More Scrutiny of Tech Mergers and Data Privacy on horizon

The order is the president’s latest acknowledgment of concerns that the tech giants have obtained outsize market power.

President Biden on Friday will encourage federal agencies to crack down on the way major tech companies grow through mergers and gain a competitive advantage by leveraging reams of consumer data, as part of a larger executive order aimed at dispersing corporate consolidation throughout the economy.

The executive order includes several measures specifically targeting big tech companies like Google, Facebook, Apple and Amazon, people with knowledge of its contents said.

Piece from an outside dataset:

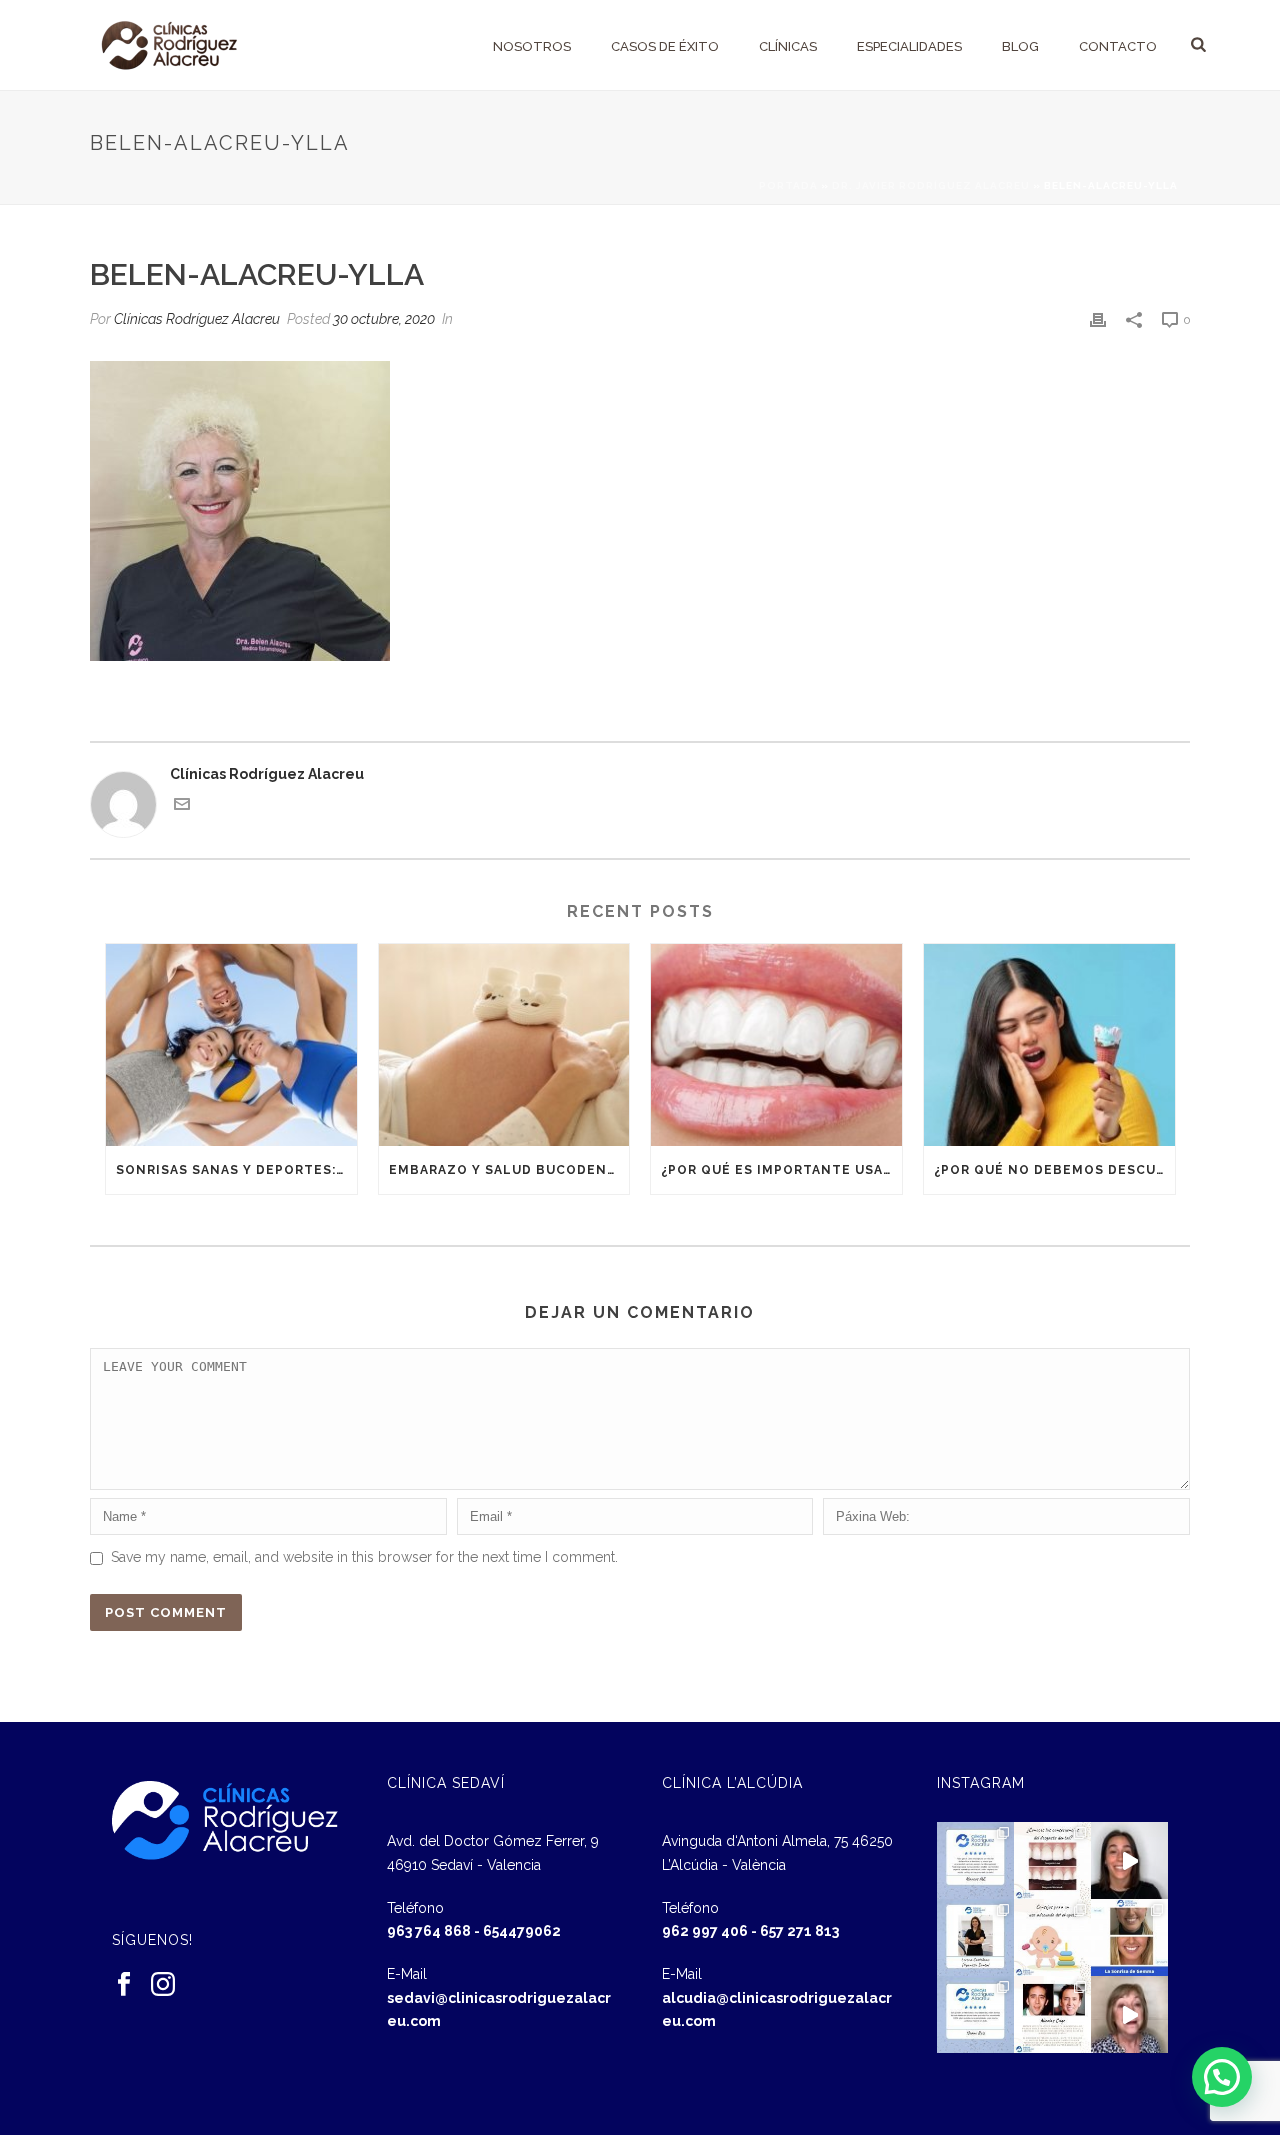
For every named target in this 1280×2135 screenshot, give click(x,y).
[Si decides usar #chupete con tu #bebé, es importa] (1052, 1937)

The order will tell the federal agencies that approve mergers that they should scrutinize the tech industry’s practices more closely. A second provision will encourage the Federal Trade Commission to write rules limiting how the tech giants use consumer data, a response to criticism that companies like Amazon can leverage what they know about users to gain the upper hand on competing services and businesses.

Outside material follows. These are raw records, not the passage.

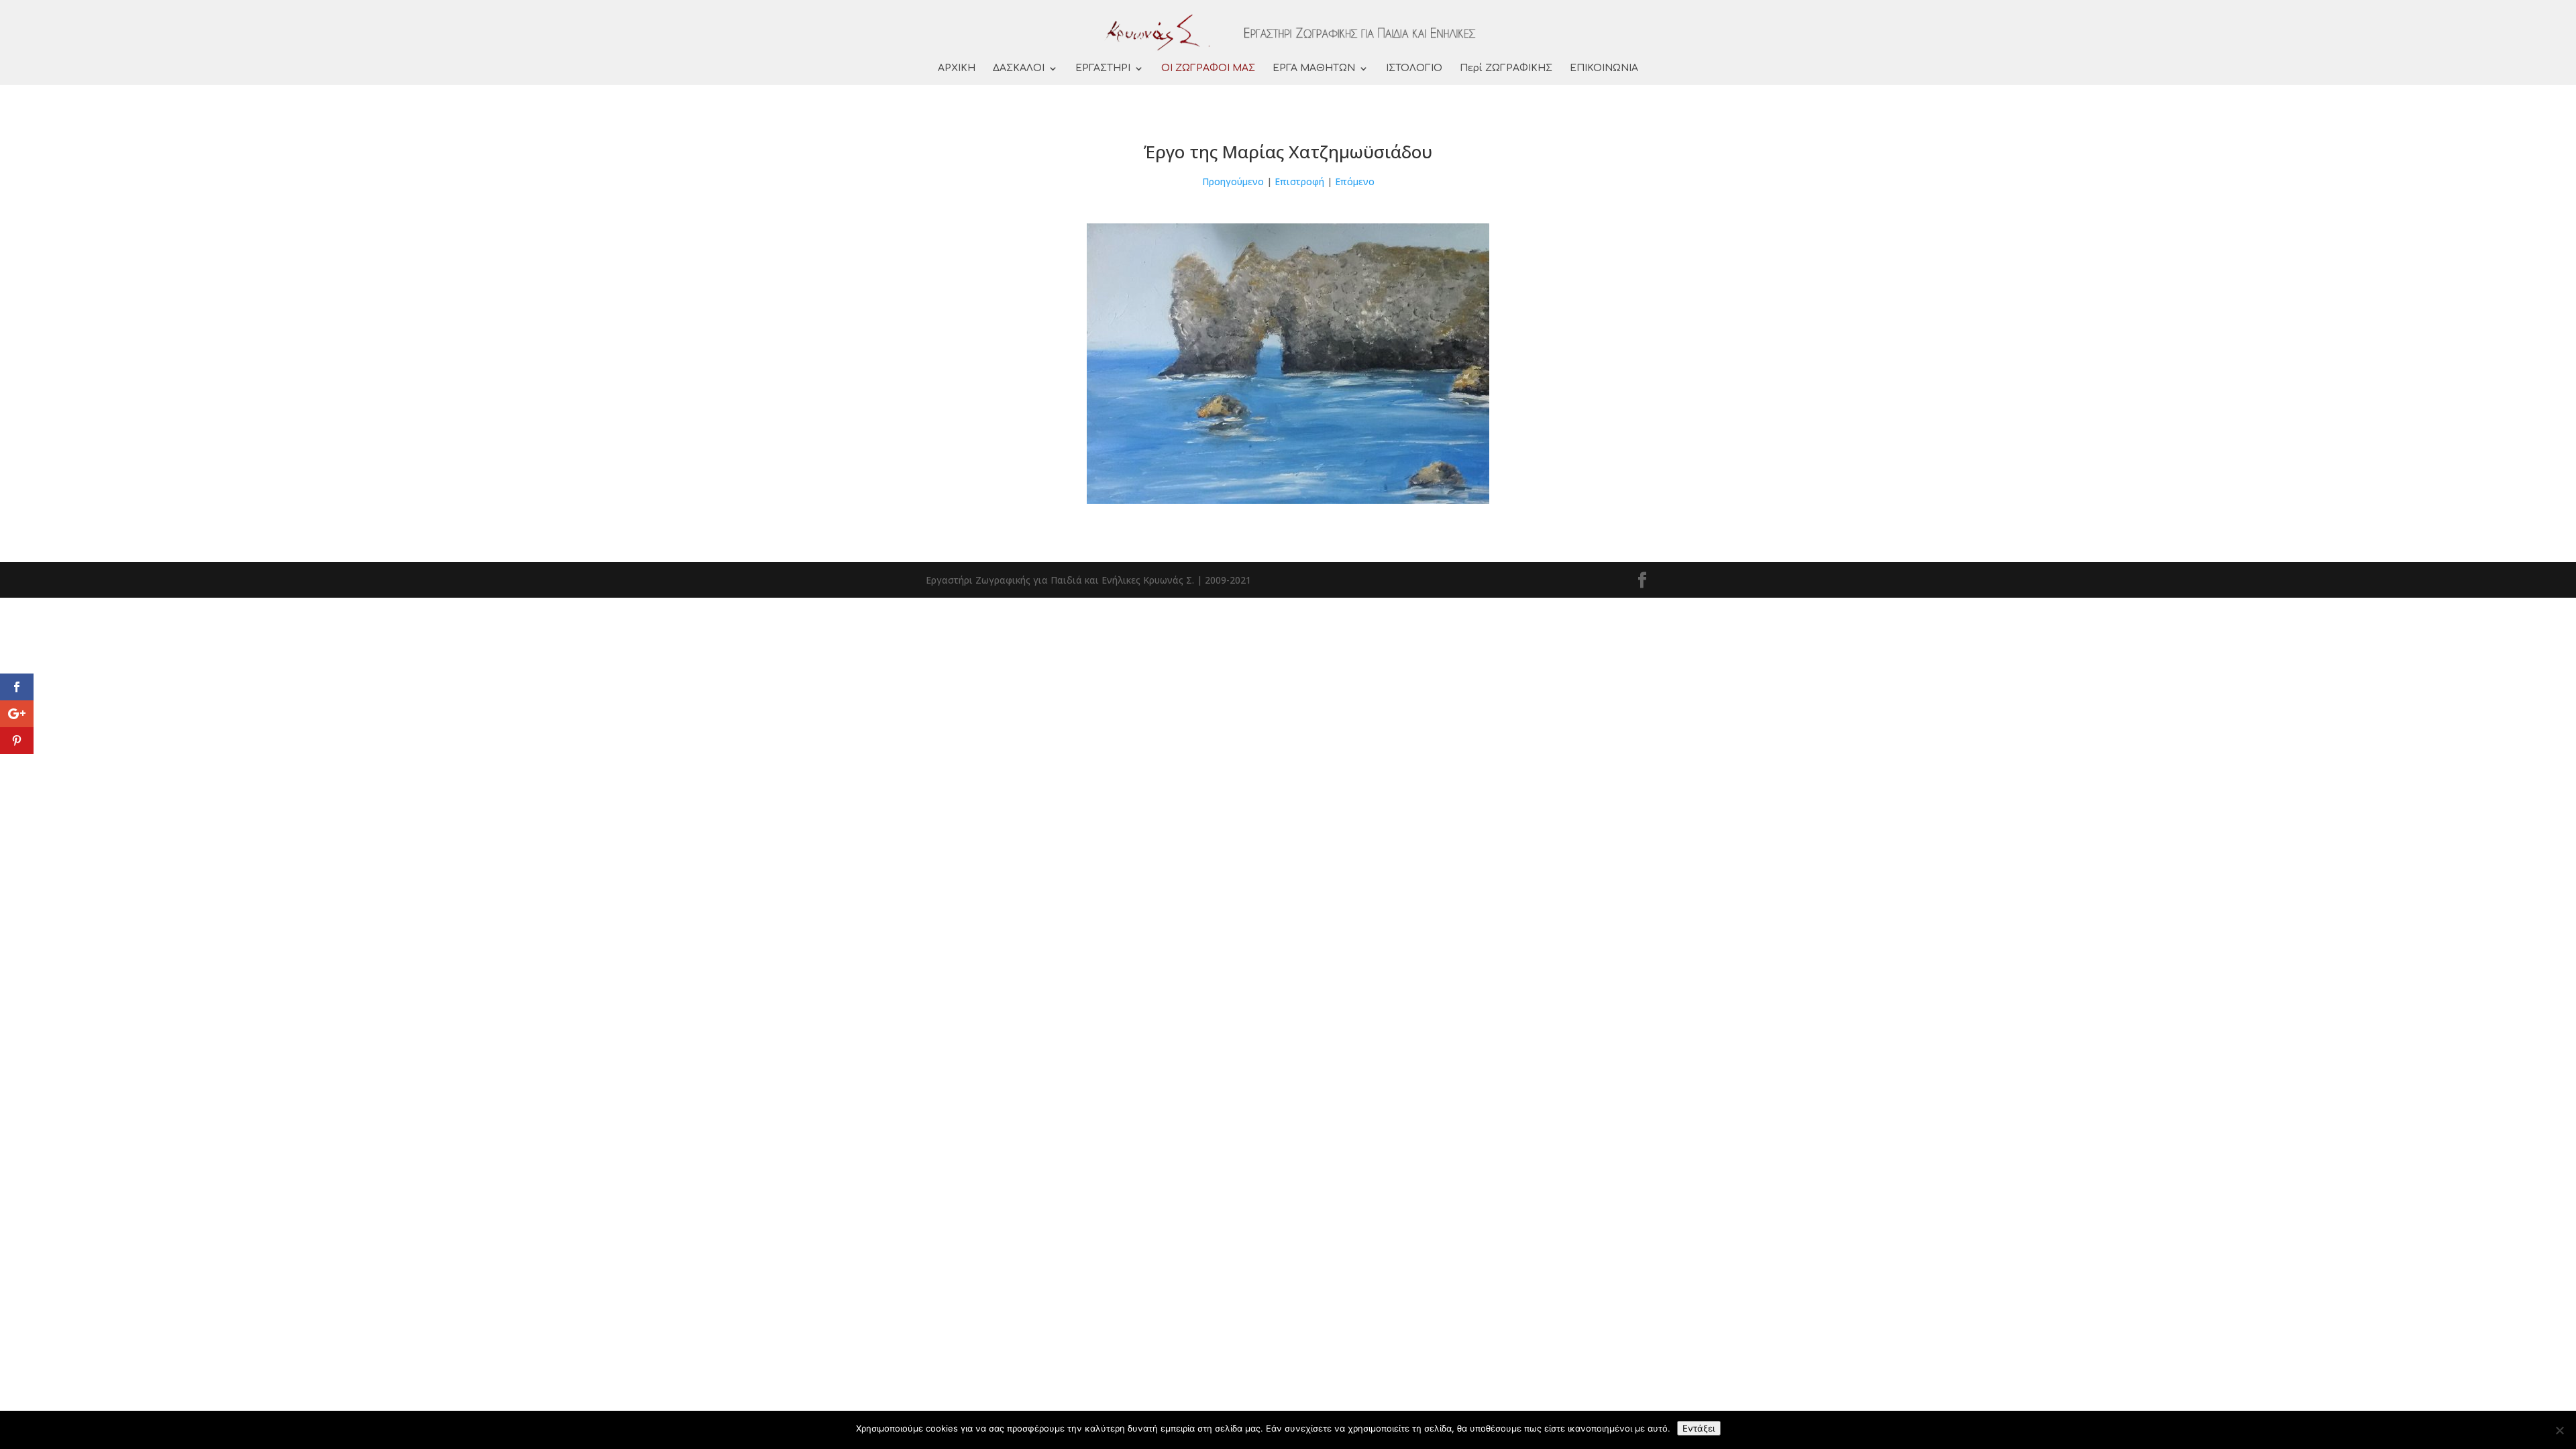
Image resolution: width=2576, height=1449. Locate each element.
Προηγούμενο (1233, 181)
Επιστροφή (1299, 181)
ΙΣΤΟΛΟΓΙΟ (1414, 68)
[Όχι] (2559, 1430)
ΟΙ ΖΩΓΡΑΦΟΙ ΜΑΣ (1208, 68)
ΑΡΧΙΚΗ (956, 68)
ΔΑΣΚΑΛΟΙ (1018, 68)
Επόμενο (1355, 181)
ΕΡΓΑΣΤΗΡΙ (1102, 68)
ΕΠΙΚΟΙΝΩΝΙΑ (1604, 68)
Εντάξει (1698, 1428)
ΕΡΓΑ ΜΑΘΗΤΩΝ (1314, 68)
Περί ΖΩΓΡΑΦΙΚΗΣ (1506, 68)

The order is Mr. Biden’s latest acknowledgment of concerns that the tech giants have obtained outsize market power, becoming gatekeepers to commerce, communications and culture. A growing group of lawmakers, academics and rival companies say government regulators failed to check the growth of the companies for more than a decade. To address the companies’ market power, they say, policymakers need to aggressively enforce antitrust laws and possibly rewrite them to better capture Silicon Valley’s business models.

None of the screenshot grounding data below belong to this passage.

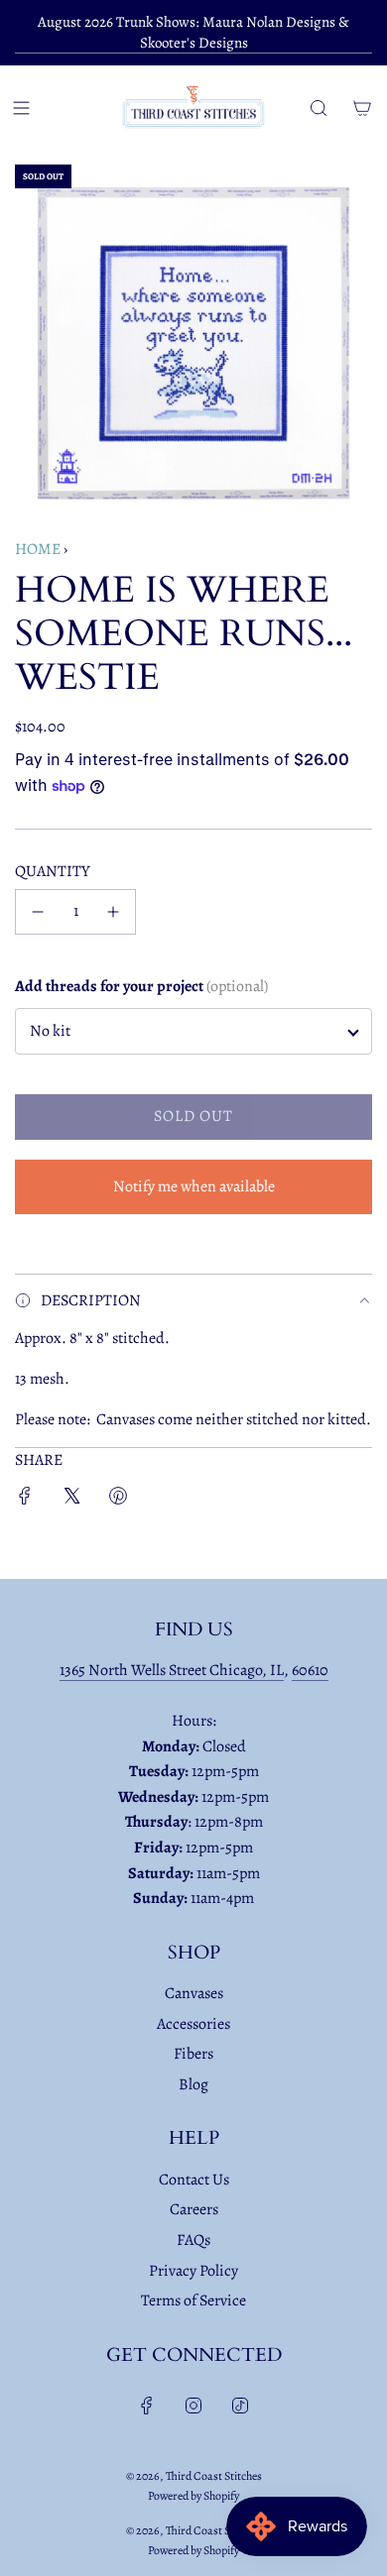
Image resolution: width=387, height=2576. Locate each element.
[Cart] (362, 108)
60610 (310, 1670)
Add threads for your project (141, 986)
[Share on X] (71, 1500)
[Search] (318, 108)
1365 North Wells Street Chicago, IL (172, 1670)
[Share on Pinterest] (118, 1500)
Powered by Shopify (193, 2496)
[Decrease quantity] (38, 912)
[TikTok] (240, 2405)
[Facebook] (147, 2405)
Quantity (52, 871)
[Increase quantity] (113, 912)
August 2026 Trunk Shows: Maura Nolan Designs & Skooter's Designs (193, 32)
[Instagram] (193, 2405)
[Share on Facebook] (25, 1500)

Mr. Biden has already put some vocal critics of Big Tech in leadership positions. In the White House, he appointed Tim Wu, a Columbia University law professor and outspoken proponent of breaking up companies like Facebook, as a special adviser on competition. He named Lina Khan as chair of the Federal Trade Commission. Ms. Khan has also called for the breakup of big tech companies and worked on a House antitrust investigation into Amazon, Apple, Facebook and Google.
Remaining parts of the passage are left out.